» Record excerpts
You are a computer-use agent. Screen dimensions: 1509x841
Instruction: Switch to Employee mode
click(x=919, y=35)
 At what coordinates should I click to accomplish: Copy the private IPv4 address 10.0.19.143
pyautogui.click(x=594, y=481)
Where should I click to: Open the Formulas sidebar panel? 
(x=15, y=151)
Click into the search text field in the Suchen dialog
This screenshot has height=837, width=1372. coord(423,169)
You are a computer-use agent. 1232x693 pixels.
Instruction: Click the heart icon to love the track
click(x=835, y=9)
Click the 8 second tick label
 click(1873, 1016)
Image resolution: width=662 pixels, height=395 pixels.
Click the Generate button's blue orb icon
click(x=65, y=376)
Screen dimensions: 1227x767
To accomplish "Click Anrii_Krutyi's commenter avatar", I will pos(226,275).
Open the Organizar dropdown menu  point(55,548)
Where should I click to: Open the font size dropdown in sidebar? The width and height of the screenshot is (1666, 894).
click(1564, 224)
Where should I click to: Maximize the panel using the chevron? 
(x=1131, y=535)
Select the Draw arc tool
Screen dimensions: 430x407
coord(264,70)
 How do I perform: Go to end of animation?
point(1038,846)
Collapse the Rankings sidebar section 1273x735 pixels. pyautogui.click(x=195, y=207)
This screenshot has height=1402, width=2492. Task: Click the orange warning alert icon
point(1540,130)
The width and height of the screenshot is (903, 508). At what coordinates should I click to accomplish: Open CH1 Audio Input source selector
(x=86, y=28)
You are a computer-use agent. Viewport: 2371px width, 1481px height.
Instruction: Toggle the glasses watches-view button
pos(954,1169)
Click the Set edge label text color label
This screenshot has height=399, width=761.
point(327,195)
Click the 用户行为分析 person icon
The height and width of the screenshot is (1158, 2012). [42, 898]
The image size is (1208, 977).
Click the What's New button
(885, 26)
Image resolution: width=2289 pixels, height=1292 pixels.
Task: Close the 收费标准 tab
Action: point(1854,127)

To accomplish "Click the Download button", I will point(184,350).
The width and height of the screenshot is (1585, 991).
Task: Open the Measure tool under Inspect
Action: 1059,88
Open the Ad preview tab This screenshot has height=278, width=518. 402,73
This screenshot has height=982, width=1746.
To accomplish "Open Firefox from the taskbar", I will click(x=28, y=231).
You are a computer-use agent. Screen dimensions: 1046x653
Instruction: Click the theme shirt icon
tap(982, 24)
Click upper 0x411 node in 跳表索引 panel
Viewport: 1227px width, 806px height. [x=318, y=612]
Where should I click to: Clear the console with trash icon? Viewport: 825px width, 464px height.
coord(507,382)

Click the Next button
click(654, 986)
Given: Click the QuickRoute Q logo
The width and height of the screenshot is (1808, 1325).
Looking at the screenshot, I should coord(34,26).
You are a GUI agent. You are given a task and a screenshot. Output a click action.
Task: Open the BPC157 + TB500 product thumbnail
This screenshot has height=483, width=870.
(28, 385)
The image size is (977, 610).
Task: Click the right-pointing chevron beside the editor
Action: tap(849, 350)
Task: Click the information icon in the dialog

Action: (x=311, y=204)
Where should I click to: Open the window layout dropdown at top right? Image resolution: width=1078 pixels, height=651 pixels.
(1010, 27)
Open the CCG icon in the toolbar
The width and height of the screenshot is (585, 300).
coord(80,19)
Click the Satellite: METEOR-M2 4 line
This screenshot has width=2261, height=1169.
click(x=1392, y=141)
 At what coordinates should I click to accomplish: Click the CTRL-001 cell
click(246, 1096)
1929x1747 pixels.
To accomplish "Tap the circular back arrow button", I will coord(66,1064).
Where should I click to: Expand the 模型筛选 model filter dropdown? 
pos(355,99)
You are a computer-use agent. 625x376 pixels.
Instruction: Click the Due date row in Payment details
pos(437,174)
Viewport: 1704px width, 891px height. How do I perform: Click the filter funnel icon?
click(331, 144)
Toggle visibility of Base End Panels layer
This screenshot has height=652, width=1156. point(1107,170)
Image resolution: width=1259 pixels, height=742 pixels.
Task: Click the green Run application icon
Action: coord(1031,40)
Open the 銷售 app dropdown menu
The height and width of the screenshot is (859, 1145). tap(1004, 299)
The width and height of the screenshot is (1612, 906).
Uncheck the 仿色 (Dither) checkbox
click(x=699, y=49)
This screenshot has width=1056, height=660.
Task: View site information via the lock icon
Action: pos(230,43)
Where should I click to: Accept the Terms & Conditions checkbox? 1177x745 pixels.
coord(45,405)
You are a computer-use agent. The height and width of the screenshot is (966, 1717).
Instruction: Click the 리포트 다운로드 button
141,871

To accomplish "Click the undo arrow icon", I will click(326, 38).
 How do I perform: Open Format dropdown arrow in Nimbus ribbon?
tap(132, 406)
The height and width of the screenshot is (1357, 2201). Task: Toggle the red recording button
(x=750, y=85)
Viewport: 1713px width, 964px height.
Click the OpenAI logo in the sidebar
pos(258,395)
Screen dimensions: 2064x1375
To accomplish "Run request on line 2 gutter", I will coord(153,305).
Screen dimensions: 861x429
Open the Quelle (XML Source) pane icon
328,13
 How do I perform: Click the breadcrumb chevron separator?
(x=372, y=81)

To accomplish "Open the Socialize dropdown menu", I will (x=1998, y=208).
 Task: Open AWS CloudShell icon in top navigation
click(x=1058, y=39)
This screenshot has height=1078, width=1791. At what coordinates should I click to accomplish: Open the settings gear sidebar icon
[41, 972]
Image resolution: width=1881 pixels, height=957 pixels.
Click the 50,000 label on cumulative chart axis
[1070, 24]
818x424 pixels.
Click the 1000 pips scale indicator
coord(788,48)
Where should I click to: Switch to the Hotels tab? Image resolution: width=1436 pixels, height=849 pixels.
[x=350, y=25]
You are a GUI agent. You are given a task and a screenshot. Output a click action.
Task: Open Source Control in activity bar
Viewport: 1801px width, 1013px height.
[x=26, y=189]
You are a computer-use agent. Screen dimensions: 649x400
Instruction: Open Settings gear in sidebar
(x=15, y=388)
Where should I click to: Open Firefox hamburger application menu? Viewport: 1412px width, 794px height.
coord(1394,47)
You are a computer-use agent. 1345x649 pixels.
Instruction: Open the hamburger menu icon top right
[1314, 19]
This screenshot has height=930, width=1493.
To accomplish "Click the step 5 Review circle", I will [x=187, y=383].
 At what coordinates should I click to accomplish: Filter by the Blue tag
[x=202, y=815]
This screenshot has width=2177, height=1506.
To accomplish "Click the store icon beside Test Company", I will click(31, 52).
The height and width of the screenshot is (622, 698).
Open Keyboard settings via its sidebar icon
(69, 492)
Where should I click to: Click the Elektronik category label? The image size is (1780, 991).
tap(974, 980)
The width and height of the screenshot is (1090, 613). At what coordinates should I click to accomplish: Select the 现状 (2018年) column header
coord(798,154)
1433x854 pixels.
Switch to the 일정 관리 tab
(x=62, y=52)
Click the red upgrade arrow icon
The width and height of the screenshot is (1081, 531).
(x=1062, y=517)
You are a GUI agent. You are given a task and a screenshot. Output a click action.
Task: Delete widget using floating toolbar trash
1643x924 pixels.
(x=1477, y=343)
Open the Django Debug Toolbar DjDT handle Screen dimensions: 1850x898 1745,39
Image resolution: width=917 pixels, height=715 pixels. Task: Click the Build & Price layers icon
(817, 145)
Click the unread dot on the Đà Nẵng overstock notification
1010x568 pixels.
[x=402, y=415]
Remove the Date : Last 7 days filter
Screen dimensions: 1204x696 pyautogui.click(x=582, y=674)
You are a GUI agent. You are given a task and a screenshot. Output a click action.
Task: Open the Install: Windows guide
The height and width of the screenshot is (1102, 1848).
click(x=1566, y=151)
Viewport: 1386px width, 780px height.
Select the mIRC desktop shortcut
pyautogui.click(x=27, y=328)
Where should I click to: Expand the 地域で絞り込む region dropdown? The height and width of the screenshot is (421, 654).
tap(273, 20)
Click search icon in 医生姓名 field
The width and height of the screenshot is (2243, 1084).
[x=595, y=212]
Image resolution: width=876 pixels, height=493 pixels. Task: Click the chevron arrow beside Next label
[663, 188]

» What is being asked
Above this task is a listing. Restate, word for word and with nothing added, the lines from the one with "Where should I click to: Click" through the one with "1433x854 pixels.".

» Written solution
Where should I click to: Click the Elektronik category label? The image size is (1780, 991).
tap(974, 980)
The width and height of the screenshot is (1090, 613). At what coordinates should I click to accomplish: Select the 现状 (2018年) column header
coord(798,154)
1433x854 pixels.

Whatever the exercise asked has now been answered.